Note that we have included multiple losses in the `self._losses` dictionary. The only necessary one is with the key "Generator" because we have a network with this name in the `self.neural_nets` dictionary (the other one is called "Adversariat" for GANs inheriting from `ConditionalGAN1v1`). No backward step is performed on the other two but they are logged within tensorboard and the internal `self.logged_losses` dictionary.

**IMPORTANT NOTE**: If you are familiar with the [Pix2Pix Paper](https://arxiv.org/pdf/1611.07004.pdf) or other implementations of this algorithm you might be confused why we still have a Z_batch in there. The paper itself claims that the noise isn't really useful in the modeling here. Unfortuantely this is maybe one of the drawbacks of `vegans` (at least currently).

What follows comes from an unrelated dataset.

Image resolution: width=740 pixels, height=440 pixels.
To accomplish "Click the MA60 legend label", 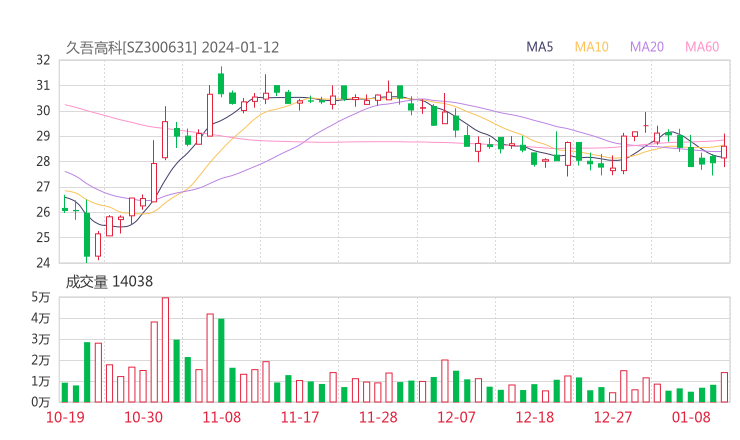I will tap(701, 47).
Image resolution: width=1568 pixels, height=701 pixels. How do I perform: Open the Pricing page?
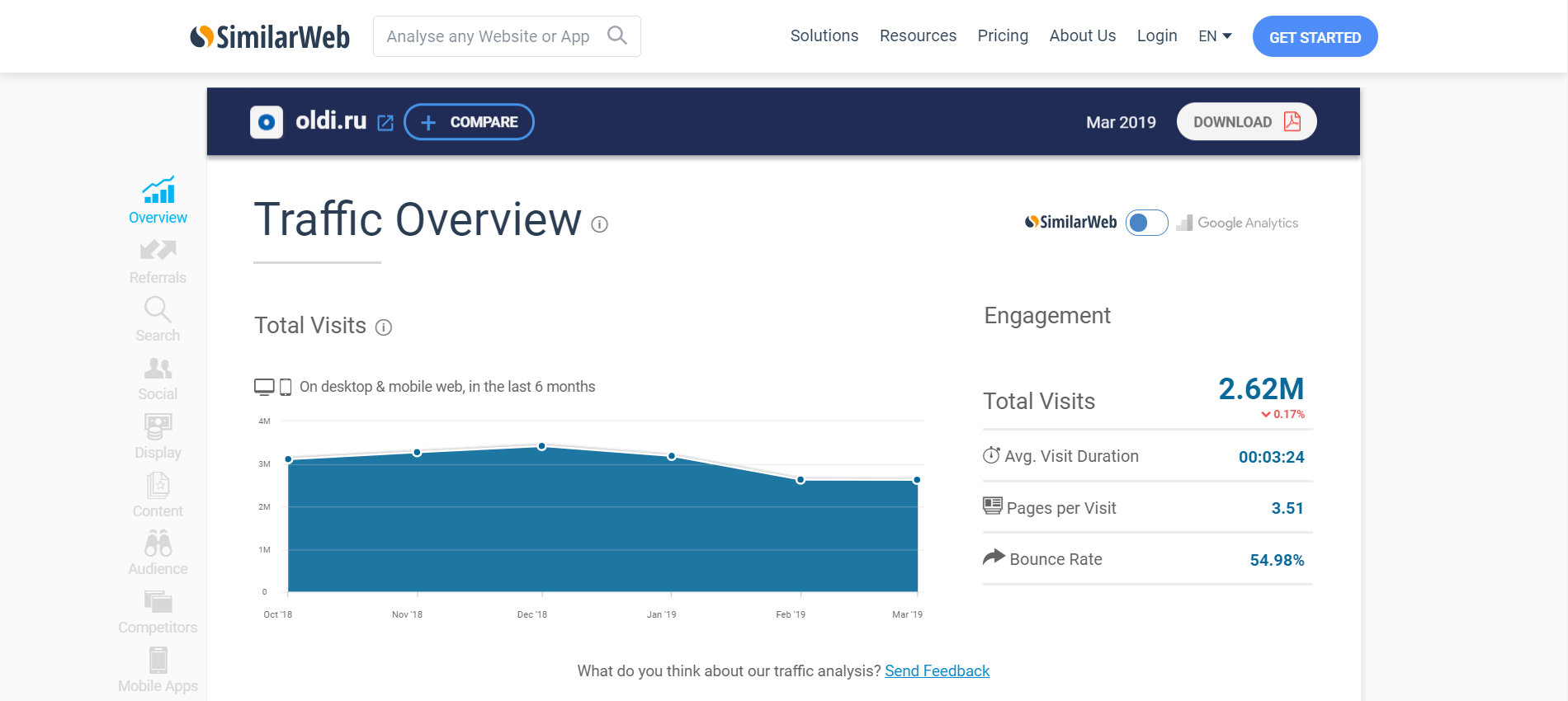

With decreased ease of implementation and greater generalization we can not take care of every special use case. 
We still recommend using a very small dimension for `z_dim` so it doesn't greatly improve computation time.

Please again note that this is a prelimanary tutorial implementation which might or might not change in future releases of `vegan`. So this implementation might not be completely up-to-date, but still is a viable implementation nonetheless.